What lines of the data below hold the string "window"? Copy each one.

Data to use →
══════════

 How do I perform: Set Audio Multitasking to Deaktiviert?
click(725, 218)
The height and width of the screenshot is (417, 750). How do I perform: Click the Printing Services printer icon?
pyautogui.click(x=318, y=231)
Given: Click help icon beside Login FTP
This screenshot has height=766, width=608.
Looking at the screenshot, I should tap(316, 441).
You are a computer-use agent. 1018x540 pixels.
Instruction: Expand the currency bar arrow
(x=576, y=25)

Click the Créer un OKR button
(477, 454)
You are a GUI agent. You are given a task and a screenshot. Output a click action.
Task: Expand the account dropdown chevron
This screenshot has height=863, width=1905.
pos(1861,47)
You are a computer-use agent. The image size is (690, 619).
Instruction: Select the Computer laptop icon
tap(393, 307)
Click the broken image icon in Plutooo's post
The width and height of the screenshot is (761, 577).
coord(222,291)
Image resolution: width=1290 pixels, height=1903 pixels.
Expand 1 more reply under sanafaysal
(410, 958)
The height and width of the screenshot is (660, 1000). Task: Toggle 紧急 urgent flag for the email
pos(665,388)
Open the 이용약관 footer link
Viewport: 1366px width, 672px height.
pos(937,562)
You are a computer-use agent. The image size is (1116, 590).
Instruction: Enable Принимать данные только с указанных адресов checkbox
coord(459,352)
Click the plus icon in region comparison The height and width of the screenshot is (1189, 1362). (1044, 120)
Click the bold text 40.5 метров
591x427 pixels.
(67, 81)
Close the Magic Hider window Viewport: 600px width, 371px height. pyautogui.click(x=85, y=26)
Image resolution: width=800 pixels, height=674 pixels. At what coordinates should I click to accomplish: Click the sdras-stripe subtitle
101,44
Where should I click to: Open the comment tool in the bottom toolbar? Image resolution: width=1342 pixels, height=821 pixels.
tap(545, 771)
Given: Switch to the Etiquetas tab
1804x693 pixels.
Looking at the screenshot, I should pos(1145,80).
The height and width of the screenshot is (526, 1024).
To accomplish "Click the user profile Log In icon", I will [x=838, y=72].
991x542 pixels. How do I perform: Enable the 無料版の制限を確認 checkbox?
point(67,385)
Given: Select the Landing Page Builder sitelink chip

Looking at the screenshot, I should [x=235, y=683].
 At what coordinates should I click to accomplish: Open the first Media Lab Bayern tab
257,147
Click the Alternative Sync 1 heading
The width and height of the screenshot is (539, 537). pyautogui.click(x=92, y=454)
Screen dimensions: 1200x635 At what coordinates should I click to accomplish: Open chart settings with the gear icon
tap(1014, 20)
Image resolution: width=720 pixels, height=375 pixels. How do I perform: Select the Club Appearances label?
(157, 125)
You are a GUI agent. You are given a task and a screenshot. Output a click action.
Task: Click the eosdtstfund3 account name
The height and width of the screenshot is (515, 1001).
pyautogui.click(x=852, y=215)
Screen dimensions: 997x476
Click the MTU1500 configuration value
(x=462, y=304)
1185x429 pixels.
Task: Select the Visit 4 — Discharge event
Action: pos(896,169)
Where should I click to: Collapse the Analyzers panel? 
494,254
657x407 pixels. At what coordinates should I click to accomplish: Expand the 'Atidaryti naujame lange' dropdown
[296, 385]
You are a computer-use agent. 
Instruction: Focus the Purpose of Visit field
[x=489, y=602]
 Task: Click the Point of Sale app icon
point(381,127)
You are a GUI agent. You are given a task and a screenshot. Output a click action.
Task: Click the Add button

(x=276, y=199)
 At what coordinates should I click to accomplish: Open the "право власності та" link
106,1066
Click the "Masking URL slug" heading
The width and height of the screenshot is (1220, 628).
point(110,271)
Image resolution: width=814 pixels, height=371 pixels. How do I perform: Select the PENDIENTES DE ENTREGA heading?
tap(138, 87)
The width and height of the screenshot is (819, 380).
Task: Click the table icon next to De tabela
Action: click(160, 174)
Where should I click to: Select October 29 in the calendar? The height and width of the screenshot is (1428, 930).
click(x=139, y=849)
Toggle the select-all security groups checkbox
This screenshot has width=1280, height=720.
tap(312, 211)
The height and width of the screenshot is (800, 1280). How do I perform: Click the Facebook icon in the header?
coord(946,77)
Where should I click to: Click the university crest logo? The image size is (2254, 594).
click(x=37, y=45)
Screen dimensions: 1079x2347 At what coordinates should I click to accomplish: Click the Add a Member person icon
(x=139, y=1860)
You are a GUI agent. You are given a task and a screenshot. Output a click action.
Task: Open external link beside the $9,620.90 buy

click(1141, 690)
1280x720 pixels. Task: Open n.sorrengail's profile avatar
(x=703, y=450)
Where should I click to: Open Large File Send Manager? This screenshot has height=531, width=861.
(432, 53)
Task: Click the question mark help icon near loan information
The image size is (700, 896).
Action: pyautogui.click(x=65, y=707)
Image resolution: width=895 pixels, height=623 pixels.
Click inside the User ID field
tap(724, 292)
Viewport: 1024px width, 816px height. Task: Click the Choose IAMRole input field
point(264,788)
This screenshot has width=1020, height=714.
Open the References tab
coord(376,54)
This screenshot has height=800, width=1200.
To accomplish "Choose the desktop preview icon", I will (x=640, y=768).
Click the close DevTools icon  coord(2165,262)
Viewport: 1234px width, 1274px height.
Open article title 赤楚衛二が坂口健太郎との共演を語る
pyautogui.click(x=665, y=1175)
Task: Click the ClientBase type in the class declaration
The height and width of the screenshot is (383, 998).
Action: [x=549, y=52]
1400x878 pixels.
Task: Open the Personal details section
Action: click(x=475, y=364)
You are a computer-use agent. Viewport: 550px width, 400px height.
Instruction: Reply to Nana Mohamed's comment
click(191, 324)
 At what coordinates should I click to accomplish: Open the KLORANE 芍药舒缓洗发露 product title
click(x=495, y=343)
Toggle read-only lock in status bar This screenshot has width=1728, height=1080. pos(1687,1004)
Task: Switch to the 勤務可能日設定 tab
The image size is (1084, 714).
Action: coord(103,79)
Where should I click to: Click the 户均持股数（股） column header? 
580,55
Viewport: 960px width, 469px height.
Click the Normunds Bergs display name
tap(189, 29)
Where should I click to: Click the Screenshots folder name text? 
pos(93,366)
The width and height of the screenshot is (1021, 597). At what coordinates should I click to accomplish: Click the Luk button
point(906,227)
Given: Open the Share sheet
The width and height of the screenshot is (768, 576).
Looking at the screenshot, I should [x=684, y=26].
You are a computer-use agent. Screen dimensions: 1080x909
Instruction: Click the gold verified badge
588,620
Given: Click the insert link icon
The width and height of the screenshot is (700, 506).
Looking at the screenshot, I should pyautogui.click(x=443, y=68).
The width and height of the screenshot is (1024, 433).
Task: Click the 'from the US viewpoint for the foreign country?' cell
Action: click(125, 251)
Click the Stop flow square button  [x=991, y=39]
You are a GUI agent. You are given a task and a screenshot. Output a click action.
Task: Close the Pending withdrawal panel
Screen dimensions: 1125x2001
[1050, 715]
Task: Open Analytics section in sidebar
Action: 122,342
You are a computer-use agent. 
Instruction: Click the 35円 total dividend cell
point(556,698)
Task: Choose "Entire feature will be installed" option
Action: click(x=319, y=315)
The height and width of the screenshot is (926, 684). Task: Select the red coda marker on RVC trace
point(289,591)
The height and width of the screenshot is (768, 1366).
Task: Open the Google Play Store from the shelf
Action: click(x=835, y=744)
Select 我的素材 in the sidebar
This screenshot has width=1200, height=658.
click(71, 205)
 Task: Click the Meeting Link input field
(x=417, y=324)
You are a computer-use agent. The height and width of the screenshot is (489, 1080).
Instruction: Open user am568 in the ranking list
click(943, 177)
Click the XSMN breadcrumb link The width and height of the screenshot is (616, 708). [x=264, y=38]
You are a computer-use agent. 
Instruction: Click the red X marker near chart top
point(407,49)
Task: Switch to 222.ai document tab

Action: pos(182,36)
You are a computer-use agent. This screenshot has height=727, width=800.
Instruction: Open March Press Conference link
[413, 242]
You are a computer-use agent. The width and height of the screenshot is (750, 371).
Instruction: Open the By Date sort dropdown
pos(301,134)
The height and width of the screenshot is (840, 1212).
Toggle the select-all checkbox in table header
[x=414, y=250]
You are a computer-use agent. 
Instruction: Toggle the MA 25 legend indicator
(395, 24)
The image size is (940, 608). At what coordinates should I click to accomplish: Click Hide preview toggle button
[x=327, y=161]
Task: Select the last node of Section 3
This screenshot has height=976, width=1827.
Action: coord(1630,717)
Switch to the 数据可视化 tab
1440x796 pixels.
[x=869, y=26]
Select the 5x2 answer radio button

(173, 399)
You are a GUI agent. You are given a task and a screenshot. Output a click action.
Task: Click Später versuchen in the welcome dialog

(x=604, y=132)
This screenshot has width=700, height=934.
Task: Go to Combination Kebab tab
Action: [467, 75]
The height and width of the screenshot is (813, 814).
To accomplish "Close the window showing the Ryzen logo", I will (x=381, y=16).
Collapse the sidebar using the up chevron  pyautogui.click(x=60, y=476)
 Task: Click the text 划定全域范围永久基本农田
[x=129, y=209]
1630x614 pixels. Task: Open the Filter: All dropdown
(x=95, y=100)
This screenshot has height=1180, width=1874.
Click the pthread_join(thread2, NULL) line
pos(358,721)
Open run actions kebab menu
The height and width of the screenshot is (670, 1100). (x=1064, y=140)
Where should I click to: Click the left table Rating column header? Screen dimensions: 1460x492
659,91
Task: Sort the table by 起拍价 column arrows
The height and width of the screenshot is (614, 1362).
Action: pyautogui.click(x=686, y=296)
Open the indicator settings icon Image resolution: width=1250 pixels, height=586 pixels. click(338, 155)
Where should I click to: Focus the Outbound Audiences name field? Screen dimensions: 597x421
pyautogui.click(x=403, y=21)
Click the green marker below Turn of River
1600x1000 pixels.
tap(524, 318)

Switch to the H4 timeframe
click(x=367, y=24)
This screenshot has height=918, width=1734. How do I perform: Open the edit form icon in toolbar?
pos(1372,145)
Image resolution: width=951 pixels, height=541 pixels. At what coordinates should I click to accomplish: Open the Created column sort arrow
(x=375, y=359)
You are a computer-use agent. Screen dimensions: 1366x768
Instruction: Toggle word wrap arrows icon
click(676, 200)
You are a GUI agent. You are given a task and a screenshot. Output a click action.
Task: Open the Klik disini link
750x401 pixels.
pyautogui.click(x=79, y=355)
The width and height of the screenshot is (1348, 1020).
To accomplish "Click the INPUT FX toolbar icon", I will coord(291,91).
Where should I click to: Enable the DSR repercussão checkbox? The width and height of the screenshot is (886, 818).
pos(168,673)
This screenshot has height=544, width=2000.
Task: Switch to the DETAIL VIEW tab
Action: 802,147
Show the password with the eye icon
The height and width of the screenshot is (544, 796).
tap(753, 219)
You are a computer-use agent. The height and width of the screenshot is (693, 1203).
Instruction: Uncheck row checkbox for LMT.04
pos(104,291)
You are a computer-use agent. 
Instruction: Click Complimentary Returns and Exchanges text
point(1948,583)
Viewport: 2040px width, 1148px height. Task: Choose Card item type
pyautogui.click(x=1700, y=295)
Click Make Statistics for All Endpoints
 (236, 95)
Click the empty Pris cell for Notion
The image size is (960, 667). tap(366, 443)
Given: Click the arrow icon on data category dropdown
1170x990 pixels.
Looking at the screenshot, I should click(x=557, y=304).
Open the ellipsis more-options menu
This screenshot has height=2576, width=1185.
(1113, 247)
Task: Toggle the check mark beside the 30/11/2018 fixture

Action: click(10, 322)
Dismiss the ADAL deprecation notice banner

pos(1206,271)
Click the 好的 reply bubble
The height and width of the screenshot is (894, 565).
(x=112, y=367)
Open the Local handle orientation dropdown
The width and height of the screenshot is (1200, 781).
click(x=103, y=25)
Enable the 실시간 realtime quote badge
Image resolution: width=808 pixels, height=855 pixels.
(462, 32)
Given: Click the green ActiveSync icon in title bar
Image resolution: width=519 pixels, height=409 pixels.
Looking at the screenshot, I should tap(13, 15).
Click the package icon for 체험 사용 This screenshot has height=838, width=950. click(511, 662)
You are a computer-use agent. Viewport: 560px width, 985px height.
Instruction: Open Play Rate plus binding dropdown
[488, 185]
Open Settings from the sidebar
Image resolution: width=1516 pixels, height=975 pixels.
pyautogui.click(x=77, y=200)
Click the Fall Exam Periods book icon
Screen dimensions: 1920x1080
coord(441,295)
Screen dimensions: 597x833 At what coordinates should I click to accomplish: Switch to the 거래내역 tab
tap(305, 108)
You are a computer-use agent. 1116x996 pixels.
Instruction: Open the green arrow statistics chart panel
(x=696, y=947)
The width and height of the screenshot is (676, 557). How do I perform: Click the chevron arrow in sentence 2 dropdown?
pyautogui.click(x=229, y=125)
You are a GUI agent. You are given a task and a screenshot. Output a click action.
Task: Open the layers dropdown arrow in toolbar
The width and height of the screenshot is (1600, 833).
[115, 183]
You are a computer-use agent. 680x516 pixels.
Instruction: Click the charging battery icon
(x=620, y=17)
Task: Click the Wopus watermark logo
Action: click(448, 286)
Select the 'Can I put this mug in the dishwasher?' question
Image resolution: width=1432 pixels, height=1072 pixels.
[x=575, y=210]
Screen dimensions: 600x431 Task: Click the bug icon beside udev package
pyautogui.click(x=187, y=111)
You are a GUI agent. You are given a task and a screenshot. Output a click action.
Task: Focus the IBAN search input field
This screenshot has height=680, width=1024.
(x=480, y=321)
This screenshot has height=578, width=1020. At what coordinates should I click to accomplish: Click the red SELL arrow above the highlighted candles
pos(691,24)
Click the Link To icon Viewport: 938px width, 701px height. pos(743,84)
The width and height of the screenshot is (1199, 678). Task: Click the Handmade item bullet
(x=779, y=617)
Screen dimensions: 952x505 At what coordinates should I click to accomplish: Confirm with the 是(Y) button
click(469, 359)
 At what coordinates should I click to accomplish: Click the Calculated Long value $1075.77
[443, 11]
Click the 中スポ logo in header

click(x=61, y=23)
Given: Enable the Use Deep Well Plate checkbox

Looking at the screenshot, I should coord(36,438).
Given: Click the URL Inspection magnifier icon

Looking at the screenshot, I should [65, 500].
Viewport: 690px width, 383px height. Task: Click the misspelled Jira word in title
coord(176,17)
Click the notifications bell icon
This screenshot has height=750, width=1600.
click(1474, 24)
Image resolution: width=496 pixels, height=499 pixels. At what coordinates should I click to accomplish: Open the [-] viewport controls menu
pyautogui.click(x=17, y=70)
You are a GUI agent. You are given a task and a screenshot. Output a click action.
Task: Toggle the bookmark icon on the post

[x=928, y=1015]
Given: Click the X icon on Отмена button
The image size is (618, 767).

══════════

Output for this task →
Close the Magic Hider window Viewport: 600px width, 371px height. pyautogui.click(x=85, y=26)
To accomplish "Close the window showing the Ryzen logo", I will (x=381, y=16).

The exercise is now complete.